The rare earth element Ce has been used to dope TiO₂ ETLs to improve the performance of PSCs.^31–34 Chen et al. reported that Ce doping enlarged the band gap, upshifted the Fermi level, and reduced the surface defect density of the TiO₂ ETL, thus increasing the open-circuit voltage (V_OC) and final PCE of PSCs.³¹ Ce ions are also incorporated into other functional layers within PSCs, such as perovskite films,^35,36 NiO_x hole transport layers,^37,38 and indium oxide transparent electrodes,³⁹ to enhance the efficiency of PSCs. However, doping of Ce ions into SnO₂ ETLs has not been reported yet.

Regarding the manufacturing process of these doped or modified SnO₂ ETLs, almost all the processes involved the use of spin coating which is not compatible with large-scale manufacturing of PSCs. There are only very few published reports focused on the scaling up of the fabrication of doped SnO₂ ETLs.⁴⁰ As a low-cost, waste-free, contactless, and maskless deposition method with digital control on printed patterns, inkjet printing has great potential for large-scale manufacturing of PSCs.⁴¹ Herein, we modified SnO_x by Ce doping for use as ETLs, prepared through a scalable inkjet printing process. Compared with the pristine SnO_x, Ce-doped SnO_x showed increased conductivity and improved energy band alignment with the perovskite layer. Ce doping also passivated the surface defects of SnO_x. The photoluminescence results exhibited the suppression of the carrier recombination within the perovskite film upon Ce doping. We fabricated planar PSCs using Ce-doped SnO_x ETLs and achieved an improved PCE for the doped devices, compared to the undoped ones.

Results and discussion

To investigate the effects of Ce doping on the film quality and properties of the SnO_x thin films, SnO_x doped with various Ce concentrations was prepared via an inkjet printing process, and the physical properties were analyzed. Fig. 1a and b show the top-view scanning electron microscopy (SEM) images of pristine SnO_x and doped SnO_x with a Ce content of 2.5 at% (molar ratio of Ce to Sn ions). Other SEM images of 5 at%, 7.5 at%, and 10 at% Ce doped SnO_x are displayed in Fig. S1 (ESI†). Note that the large 100 nm-scale dome-shaped structures are the large grains of the FTO substrates under the SnO_x films (Fig. S1d, ESI†). The resulting pristine and doped SnO_x thin films were compact and dense with no pinholes.

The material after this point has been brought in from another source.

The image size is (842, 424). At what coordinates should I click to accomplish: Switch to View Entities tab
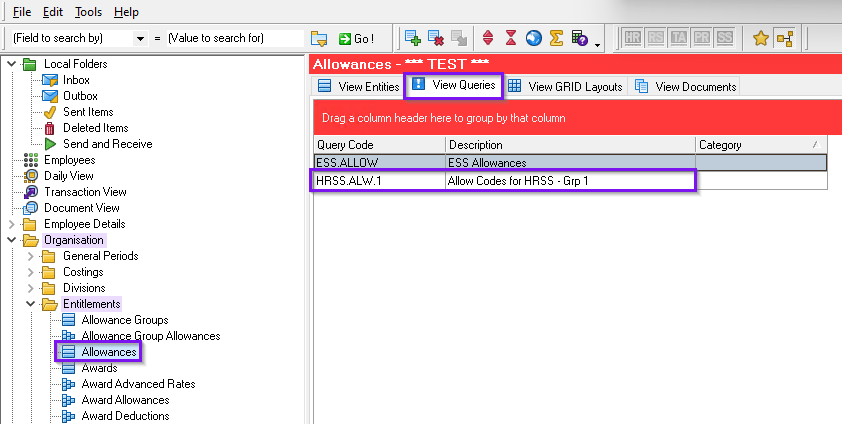tap(358, 87)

There was no obvious difference observed in the surface morphology between pristine SnO_x and Ce-doped SnO_x. X-ray diffraction (XRD) patterns were obtained for the pristine and doped SnO_x thin films, shown in Fig. 1c (and Fig. S2, ESI†). Both pristine and Ce-doped SnO_x showed an amorphous structure with no diffraction peaks detected. This is also the reason that the SEM surface images are lacking “crisp” well-defined features. The amorphous films have a smooth morphology without sharp features.

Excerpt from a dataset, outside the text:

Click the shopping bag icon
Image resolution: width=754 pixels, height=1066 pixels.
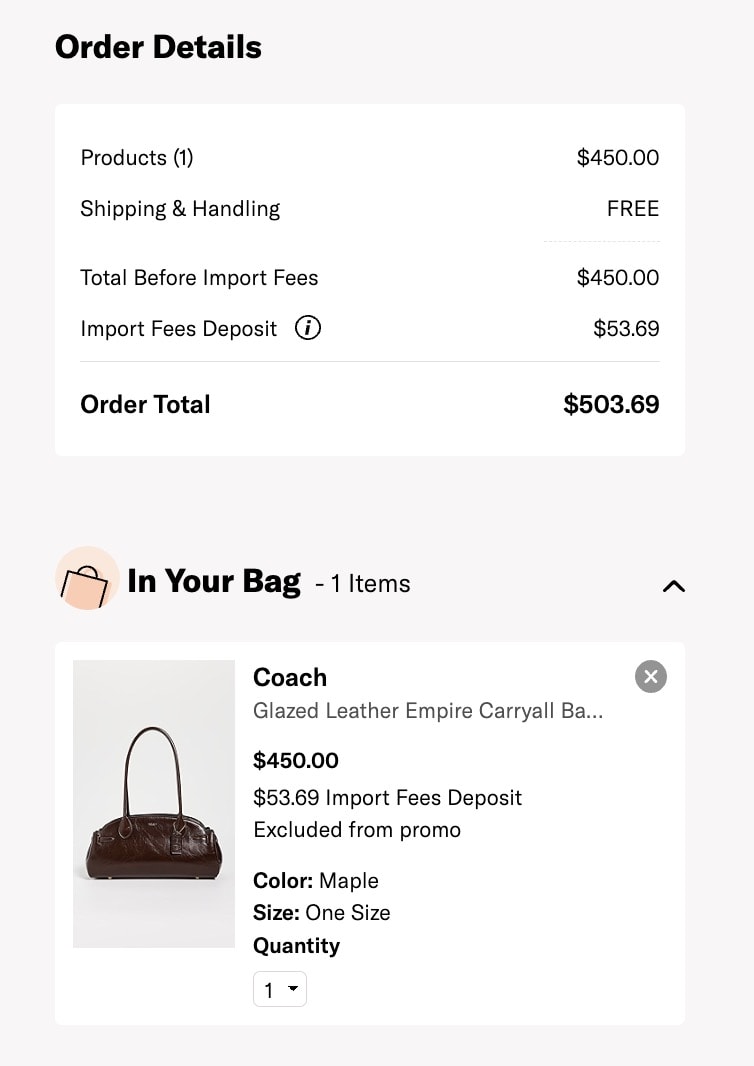tap(86, 579)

Fig. 1 (a) and (b) Top-view SEM images, (c) XRD patterns, (d) Sn 3d XPS, and (e) O 1s XPS spectra of pristine and 2.5 at% Ce-doped SnO_x. (f) Ce 3d XPS spectra of 2.5 at% Ce-doped SnO_x.

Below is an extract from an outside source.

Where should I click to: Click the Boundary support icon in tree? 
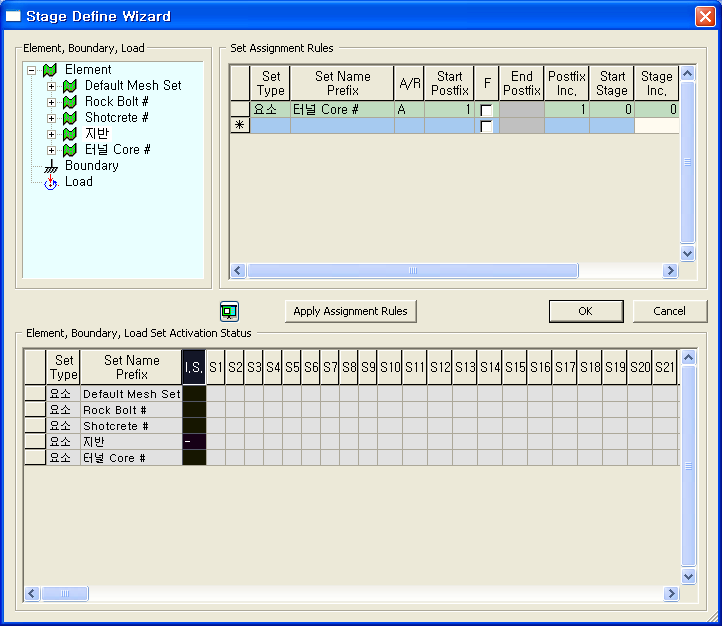pyautogui.click(x=51, y=166)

X-ray photoelectron spectroscopy (XPS) measurements were conducted to investigate the chemical states of pristine and Ce-doped SnO_x. As seen in the Sn 3d XPS spectrum of SnO_x (Fig. 1d), the two peaks at 495.7 eV and 487.3 eV were assigned to Sn 3d_3/2 and Sn 3d_5/2, respectively. The O 1s XPS spectrum of SnO_x exhibited a peak at 931.2 eV (Fig. 1e). Upon Ce doping, the peaks in both Sn 3d and O 1s spectra moved to lower binding energy regions, indicating a possible chemical interaction between Ce and SnO_x.^16,42 The results also suggested the presence of Sn⁴⁺ oxidation states in SnO_x and Ce doped SnO_x. The peak in the Ce 3d XPS spectrum was resolved into three components representing Ce³⁺ and Ce⁴⁺ oxidation states (Fig. 1f). This result confirmed that Ce ions were successfully incorporated into the host SnO_x lattice system. Furthermore, the O 1s XPS peak was deconvoluted into two peaks, one representing the lattice oxygen (O_L) in SnO_x and the other one originating from the oxygen vacancies or chemisorbed hydroxyl groups (O_V). As the Ce doping concentration increased from 0 to 2.5 at%, the ratio of O_V to total oxygen decreased from 24.11% to 19.40% (Table S1, ESI†). Thus, the surface oxygen defects of SnO_x were passivated upon introducing Ce ions, thereby reducing recombination losses at ETL/perovskite interfaces within PSCs.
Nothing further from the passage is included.